Их отвели в стан русских воев, к большому шатру, над которым развевалось знамя князя Святослава.
Но не князь говорил с василиками: когда их ввели в шатер, там стояли в ожидании воевода Свенельд и несколько тысяцких.
— Мы от императора ромеев Иоанна, — начал протовостиарий, — василики, патрикий Мануил и епископ Иосиф, прибыли к князю Святославу…

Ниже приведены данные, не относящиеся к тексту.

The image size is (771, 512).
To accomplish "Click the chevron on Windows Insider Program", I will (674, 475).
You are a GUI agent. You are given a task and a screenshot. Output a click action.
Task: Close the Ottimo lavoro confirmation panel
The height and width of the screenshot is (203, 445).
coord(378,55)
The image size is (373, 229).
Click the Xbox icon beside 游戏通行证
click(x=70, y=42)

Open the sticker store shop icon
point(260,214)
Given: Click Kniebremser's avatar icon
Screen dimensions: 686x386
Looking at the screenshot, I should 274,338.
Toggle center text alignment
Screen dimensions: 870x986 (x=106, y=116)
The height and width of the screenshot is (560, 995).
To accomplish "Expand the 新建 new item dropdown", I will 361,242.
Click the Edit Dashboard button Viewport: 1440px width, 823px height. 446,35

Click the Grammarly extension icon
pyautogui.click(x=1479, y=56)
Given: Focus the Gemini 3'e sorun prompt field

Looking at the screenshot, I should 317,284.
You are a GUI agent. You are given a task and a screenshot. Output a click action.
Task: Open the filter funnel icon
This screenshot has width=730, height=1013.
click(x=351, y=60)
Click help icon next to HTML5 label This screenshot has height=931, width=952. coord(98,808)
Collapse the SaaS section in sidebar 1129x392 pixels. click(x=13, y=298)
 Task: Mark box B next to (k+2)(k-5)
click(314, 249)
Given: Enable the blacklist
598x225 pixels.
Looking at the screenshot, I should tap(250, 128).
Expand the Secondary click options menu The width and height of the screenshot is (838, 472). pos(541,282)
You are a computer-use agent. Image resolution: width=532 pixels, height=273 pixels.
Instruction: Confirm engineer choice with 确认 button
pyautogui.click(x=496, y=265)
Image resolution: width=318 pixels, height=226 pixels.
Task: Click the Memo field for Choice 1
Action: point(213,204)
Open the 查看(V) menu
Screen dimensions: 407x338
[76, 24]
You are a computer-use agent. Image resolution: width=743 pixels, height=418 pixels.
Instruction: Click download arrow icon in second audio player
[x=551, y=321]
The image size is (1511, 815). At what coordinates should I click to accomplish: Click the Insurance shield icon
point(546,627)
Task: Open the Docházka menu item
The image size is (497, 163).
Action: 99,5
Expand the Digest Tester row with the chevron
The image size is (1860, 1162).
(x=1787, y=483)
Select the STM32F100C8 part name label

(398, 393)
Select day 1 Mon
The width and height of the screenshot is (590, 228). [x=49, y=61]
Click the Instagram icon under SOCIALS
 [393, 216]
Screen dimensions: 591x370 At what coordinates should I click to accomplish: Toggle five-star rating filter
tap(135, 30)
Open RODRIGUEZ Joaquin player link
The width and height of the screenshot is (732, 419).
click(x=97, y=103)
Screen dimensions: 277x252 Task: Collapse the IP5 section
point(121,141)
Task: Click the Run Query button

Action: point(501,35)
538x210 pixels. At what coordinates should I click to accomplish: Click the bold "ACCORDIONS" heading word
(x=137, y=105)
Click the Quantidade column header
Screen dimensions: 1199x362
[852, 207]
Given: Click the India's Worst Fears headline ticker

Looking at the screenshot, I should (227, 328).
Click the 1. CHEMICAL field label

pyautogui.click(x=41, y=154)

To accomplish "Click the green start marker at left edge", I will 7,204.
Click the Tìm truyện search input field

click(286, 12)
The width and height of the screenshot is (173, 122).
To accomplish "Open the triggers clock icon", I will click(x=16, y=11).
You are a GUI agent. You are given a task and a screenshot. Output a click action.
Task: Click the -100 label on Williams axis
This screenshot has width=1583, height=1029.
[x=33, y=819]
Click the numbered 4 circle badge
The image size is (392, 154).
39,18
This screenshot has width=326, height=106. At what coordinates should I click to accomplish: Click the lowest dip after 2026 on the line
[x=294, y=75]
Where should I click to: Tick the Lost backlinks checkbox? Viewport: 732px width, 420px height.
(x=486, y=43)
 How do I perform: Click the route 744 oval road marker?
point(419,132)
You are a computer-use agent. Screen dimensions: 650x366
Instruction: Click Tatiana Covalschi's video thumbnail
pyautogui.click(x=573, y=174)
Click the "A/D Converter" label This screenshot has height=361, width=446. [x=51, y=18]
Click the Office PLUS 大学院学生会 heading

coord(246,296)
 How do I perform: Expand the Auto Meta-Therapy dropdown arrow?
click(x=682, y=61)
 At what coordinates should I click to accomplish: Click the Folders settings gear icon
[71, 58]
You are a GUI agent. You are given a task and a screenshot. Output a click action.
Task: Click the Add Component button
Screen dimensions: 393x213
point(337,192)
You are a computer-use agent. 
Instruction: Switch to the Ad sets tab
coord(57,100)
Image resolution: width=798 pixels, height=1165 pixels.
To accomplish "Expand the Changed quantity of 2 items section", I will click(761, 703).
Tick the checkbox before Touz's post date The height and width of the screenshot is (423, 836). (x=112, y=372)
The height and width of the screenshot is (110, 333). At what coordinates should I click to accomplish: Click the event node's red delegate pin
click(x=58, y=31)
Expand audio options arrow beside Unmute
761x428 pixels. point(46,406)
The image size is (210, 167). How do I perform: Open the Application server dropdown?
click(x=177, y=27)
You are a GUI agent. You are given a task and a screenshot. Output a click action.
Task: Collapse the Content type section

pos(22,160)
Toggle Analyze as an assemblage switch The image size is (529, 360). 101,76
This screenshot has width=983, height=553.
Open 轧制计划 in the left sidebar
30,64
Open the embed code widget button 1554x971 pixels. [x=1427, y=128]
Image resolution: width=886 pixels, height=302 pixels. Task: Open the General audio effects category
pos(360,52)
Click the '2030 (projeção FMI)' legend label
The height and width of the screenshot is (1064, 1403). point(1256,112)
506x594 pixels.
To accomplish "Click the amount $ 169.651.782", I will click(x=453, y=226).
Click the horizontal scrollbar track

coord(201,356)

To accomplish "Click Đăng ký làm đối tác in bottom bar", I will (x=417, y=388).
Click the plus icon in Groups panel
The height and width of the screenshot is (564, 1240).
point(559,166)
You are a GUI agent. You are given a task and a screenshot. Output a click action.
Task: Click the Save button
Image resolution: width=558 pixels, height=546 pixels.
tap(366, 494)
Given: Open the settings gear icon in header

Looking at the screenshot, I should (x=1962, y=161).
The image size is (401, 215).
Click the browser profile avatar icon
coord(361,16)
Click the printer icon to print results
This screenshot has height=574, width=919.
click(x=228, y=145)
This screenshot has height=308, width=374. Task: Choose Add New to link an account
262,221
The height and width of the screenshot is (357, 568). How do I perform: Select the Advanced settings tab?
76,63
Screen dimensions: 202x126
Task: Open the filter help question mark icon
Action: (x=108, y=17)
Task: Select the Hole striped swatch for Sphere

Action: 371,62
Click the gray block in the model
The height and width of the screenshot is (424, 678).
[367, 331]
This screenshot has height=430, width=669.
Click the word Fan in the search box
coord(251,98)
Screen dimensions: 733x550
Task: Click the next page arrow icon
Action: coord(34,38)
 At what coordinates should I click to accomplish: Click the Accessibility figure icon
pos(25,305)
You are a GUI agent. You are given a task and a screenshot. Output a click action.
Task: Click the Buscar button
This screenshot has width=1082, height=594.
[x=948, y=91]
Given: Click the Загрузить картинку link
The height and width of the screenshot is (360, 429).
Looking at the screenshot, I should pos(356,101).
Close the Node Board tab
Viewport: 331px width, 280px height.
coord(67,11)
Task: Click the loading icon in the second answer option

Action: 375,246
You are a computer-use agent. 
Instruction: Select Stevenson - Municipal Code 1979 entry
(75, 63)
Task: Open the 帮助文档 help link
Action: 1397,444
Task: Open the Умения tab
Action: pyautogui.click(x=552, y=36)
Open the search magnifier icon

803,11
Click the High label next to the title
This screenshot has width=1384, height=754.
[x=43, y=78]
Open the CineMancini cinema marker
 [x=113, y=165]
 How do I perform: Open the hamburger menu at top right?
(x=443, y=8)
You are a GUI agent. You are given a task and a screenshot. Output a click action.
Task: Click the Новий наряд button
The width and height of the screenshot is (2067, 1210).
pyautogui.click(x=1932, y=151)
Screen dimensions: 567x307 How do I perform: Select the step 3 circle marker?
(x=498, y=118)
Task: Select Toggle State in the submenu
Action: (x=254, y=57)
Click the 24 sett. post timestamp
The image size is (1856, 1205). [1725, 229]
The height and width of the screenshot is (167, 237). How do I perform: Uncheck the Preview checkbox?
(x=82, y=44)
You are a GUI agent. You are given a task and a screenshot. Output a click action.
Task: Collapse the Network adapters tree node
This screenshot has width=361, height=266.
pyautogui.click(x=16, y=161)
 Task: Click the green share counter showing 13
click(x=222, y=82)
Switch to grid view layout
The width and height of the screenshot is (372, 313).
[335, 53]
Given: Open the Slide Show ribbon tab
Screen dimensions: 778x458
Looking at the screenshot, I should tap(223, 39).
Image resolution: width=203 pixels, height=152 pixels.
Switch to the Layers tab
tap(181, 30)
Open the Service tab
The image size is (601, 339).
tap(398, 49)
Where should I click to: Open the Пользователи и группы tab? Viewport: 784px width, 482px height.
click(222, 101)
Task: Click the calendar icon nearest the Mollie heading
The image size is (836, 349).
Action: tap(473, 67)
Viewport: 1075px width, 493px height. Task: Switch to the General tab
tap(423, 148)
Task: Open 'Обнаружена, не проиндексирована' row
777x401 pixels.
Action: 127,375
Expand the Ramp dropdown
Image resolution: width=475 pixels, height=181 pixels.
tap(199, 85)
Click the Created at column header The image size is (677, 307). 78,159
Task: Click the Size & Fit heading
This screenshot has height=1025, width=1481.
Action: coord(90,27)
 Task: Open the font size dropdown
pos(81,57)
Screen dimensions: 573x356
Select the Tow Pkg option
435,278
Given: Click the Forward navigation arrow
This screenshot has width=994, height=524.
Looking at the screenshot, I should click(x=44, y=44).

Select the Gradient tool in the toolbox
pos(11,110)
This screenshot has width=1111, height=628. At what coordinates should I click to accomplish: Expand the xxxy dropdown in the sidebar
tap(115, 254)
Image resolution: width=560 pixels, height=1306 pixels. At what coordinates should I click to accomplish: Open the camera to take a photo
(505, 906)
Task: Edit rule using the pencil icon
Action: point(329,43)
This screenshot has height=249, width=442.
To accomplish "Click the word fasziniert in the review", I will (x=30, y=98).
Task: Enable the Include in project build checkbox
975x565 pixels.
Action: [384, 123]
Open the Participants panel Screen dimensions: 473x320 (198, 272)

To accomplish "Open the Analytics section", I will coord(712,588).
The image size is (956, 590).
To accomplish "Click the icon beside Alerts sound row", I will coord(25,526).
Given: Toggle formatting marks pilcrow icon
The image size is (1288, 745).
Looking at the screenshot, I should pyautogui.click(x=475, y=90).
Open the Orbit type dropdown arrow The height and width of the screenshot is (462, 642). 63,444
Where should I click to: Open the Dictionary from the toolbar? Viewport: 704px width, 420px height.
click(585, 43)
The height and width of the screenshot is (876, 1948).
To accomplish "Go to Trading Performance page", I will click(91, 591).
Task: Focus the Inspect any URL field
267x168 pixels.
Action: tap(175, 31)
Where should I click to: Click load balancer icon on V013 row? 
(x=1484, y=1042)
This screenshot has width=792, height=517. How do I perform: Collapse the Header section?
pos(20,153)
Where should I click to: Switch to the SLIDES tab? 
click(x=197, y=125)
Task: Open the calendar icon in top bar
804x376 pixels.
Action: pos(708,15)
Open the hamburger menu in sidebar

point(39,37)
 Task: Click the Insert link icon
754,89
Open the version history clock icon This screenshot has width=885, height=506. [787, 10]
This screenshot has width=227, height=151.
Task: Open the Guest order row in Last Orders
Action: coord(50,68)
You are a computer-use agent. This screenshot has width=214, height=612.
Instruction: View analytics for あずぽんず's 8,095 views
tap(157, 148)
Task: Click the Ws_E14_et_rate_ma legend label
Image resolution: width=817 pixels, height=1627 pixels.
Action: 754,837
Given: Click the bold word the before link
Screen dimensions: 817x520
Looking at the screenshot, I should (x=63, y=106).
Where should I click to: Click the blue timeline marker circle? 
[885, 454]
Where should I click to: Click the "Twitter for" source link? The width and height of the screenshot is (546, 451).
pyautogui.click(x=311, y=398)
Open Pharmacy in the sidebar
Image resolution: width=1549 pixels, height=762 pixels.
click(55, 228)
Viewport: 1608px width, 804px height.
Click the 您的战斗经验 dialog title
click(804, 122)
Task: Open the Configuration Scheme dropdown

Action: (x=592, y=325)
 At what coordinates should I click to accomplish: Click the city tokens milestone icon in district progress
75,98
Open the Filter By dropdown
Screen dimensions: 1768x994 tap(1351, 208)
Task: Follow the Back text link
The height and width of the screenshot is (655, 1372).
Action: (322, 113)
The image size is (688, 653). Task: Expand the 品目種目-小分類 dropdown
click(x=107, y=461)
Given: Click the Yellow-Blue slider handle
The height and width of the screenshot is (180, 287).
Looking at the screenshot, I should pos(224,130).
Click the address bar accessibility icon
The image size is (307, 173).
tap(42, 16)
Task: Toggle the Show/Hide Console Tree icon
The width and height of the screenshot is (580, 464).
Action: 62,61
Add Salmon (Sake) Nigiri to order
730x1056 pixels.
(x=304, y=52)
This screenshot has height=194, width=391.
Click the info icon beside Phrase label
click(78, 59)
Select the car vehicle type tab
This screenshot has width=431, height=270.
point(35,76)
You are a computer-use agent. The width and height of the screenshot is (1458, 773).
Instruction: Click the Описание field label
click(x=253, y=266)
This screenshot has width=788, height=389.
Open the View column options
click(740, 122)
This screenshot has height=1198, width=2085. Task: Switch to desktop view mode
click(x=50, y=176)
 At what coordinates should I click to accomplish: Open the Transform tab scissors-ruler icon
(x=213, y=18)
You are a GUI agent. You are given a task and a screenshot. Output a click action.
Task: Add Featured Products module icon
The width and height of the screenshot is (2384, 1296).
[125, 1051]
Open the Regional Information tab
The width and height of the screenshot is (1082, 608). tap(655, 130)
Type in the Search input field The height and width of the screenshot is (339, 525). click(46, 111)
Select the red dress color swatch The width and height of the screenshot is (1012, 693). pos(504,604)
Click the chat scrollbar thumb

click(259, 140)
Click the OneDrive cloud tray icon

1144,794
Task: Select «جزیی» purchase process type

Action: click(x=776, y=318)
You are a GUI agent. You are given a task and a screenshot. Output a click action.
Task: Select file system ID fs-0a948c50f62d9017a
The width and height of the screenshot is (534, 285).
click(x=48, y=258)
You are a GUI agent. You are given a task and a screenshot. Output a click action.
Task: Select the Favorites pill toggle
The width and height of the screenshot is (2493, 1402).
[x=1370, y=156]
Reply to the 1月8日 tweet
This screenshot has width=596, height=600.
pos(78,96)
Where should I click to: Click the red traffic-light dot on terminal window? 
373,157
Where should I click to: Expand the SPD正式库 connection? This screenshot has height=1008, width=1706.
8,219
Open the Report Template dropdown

— Князя нашего Святослава тут нет, — ответил им Свенельд, — мы, воеводы и князья, слушаем вас и будем говорить за князя и Русь…
Василики поклонились, и протовестиарий продолжал:
— Император ромеев Иоанн спрашивает русского князя: зачем он привел свое войско сюда, в Византию?
Воевода Свенельд обменялся взглядом с воеводами и обратился к протовестиарию:
— Князь Святослав пришел не в Византию, а в Болгарию, с которой у него мир, а потому князь спрашивает у императора ромеев: зачем он привел свое войско в Болгарию?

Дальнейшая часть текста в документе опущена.